Moreover, this was a public interest litigation and the provision of the law on time is directly to be found in section 467 and 468 of the Criminal Procedure Code: this section clearly lays down the period of limitation for such offences as three years.

The attitude of the high court on this issue has resulted in making out a case for the respondents which they had not made out themselves. This in effect means that however grave an offence, if the person concerned can avoid, due to influence or other reasons, the launching of prosecution within a reasonable time, no action can be taken against them.

Further the whole approach of the high court that the tranquillity need not be disturbed is fallacious in several basic respects.

In the first instance, while it is (fortunately) true that the violent incidents of January 1993 have not recurred, the incidents have left a big scar on the state of Maharashtra generally and on the Muslim community in particular. One of the reasons why the riots in January 1993 were unprecedented as compared to previous communal disturbances in this city was not only because of the existence of perpetrators of this kind of writing but because of the degree of official connivance with the rioters.

The impact of this on the minority community was and is severe as failure to take action against those who inflamed communal feelings during the sensitive period would have confirmed such apprehensions and feelings. The whole approach of the high court is therefore, unjust and improper.

Being aggrieved by the decision of the high court the petitioners filed a special leave petition in the Supreme Court of India. This petition came up for admission before a division bench of the Supreme Court comprising of Justices Punchi and Jay Chandra Reddy on January 6, 1994.

The Supreme Court dismissed the petition mainly on the ground that as the high court – which is expected to have a correct picture of what they called the pulse of the city – had declined to interfere, it would not be proper for the Supreme Court to do so.

It was pointed out by senior counsel for the petitioners, Atul Setalvad that since the articles published in Saamna on which the petition relied involved gross violations of two sections of the IPC (153A and 153B) that had been inserted for the specific purpose of acting as a check on communally inflammatory writings, in the interests of public tranquillity, action must be taken by the highest court in the land.

The SC responded by stating that action had already been taken by the state in respect of four editorials appearing in Saamna (see box). Counsel pointed out that all cases where some action had been taken involved articles or editorials where attacks had been made on a particular Muslim police officer and not on the entire community as in the case of editorials challenged in the petition. These editorials, it was argued involved much graver offences as they were directed against the entire Muslim community.

Despite the fact that the Maharashtra government had taken a clear stand before the Bombay High Court that the editorials did not violate sections 153a and 153B of the IPC and hence no action against Thackeray and Raut would be initiated, the SC refused to substitute the HC judgement with one of its own.

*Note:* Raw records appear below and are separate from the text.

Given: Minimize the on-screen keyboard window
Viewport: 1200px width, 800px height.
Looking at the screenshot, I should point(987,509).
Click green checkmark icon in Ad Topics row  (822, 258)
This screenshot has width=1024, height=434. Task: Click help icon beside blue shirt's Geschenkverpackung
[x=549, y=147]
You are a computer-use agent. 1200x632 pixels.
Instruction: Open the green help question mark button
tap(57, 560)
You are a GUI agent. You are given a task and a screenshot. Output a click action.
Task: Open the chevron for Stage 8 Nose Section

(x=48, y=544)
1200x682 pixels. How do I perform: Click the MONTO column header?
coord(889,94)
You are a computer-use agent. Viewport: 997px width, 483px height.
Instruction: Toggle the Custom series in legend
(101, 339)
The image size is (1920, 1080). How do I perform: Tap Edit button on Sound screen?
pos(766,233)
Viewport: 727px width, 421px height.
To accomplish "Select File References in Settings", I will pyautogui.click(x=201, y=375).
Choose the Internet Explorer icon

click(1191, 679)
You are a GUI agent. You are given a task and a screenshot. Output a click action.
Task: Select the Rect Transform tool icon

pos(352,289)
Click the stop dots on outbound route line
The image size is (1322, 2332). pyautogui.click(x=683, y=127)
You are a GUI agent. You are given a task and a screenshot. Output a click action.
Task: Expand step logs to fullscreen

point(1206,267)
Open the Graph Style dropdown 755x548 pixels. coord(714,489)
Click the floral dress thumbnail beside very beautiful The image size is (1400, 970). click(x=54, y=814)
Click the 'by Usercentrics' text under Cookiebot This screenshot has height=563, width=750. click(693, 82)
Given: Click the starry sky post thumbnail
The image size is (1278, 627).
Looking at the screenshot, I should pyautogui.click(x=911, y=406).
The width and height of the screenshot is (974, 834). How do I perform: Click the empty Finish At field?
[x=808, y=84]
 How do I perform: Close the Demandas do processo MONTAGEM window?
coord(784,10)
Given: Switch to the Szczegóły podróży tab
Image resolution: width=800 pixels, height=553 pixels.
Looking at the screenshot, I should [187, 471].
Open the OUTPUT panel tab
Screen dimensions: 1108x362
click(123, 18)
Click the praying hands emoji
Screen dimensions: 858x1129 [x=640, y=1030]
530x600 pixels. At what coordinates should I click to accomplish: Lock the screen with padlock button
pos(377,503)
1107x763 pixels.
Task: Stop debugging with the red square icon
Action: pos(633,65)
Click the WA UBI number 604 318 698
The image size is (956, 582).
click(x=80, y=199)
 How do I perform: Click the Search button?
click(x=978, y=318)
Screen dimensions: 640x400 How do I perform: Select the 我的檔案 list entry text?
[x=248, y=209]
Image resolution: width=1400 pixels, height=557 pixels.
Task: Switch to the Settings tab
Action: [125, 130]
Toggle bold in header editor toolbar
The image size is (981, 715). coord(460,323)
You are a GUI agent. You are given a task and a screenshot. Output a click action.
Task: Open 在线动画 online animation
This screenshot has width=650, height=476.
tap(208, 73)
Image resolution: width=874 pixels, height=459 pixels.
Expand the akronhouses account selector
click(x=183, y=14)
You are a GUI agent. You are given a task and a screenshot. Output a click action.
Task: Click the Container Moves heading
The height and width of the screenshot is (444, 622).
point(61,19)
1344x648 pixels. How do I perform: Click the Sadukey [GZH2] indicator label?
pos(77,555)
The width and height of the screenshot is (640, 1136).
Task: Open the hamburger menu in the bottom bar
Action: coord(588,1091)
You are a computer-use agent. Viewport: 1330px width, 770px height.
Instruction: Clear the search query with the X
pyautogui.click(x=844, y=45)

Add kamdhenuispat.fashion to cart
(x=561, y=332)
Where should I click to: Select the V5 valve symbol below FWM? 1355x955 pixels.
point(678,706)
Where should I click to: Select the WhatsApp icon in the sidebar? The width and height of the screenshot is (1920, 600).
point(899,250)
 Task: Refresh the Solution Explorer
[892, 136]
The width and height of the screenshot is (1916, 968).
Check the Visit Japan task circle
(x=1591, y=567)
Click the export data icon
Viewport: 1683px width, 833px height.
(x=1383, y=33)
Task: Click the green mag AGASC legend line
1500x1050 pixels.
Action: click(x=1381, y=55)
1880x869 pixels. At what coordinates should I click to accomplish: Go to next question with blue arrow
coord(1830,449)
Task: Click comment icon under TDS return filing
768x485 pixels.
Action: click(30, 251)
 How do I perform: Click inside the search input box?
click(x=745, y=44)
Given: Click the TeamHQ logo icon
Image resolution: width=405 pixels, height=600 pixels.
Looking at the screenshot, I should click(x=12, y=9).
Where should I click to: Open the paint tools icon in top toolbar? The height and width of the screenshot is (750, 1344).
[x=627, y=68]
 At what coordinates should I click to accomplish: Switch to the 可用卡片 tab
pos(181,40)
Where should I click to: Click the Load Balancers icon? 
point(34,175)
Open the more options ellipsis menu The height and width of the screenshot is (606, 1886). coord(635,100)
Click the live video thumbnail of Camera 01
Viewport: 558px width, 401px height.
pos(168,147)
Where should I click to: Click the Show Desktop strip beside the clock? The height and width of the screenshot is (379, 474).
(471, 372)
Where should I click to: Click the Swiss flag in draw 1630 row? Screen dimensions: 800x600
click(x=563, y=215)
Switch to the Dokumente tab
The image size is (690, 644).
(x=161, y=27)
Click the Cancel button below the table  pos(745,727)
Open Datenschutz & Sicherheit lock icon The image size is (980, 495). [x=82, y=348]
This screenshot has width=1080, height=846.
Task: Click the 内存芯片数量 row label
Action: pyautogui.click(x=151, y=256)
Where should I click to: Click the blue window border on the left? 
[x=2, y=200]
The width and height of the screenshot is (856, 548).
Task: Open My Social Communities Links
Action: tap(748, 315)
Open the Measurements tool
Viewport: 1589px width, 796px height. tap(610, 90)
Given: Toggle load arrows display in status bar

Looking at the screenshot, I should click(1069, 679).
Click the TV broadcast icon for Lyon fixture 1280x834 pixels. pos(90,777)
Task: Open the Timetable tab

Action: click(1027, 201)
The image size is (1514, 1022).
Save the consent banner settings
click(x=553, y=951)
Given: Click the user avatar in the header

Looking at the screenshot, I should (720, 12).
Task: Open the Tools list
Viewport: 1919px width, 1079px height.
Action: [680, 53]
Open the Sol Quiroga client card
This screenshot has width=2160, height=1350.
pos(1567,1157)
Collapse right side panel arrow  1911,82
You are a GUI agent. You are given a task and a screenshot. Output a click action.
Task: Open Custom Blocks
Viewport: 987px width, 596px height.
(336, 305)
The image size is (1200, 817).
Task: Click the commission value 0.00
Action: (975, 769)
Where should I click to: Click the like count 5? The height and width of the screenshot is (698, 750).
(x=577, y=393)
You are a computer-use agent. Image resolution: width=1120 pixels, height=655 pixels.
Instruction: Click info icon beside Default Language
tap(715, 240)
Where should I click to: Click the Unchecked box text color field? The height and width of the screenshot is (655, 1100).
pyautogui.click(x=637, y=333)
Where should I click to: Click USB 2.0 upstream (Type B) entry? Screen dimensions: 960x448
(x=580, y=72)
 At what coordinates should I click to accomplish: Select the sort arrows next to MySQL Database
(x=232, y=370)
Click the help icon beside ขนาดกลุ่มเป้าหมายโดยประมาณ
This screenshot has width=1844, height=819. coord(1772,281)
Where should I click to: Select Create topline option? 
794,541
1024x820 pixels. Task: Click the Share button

The consequences of the SC’s refusal to intervene in this case that involves gross violation of criminal law are dangerous to the secular ethos, vital to any democracy. The message sent down is that intemperate, vitriolic writing that promotes enmity between different religious groups will go unpunished. It will not even invite mild censure.

To all minorities in India, the Bombay High Court and Supreme Court have by their conduct, denied any guarantee that secularism is the basic feature of Indian laws. Moreover, the impact of the judicial decisions reduces two vital sections of the penal code, 153A and 153B – introduced to preserve public tranquillity – to dead laws. What use are these sections if they are not invoked for effective action against those spreading communal hatred?

The various segments of this story appeared as part of the cover story of Communalism Combat, January 1995.